>> begin DATA TO USE

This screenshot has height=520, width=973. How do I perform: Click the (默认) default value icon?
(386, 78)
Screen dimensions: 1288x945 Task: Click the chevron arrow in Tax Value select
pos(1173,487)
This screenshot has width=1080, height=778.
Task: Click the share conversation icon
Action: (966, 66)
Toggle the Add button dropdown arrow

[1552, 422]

>> end DATA TO USE

EXERCISE AIM
Arrange the records above as a Markdown table with the columns "No." and "Line," numbering each non-blank line in order and omitting blank lines.

OUTPUT BELOW
| No. | Line |
|---|---|
| 1 | This screenshot has height=520, width=973. How do I perform: Click the (默认) default value icon? |
| 2 | (386, 78) |
| 3 | Screen dimensions: 1288x945 Task: Click the chevron arrow in Tax Value select |
| 4 | pos(1173,487) |
| 5 | This screenshot has width=1080, height=778. |
| 6 | Task: Click the share conversation icon |
| 7 | Action: (966, 66) |
| 8 | Toggle the Add button dropdown arrow |
| 9 | [1552, 422] |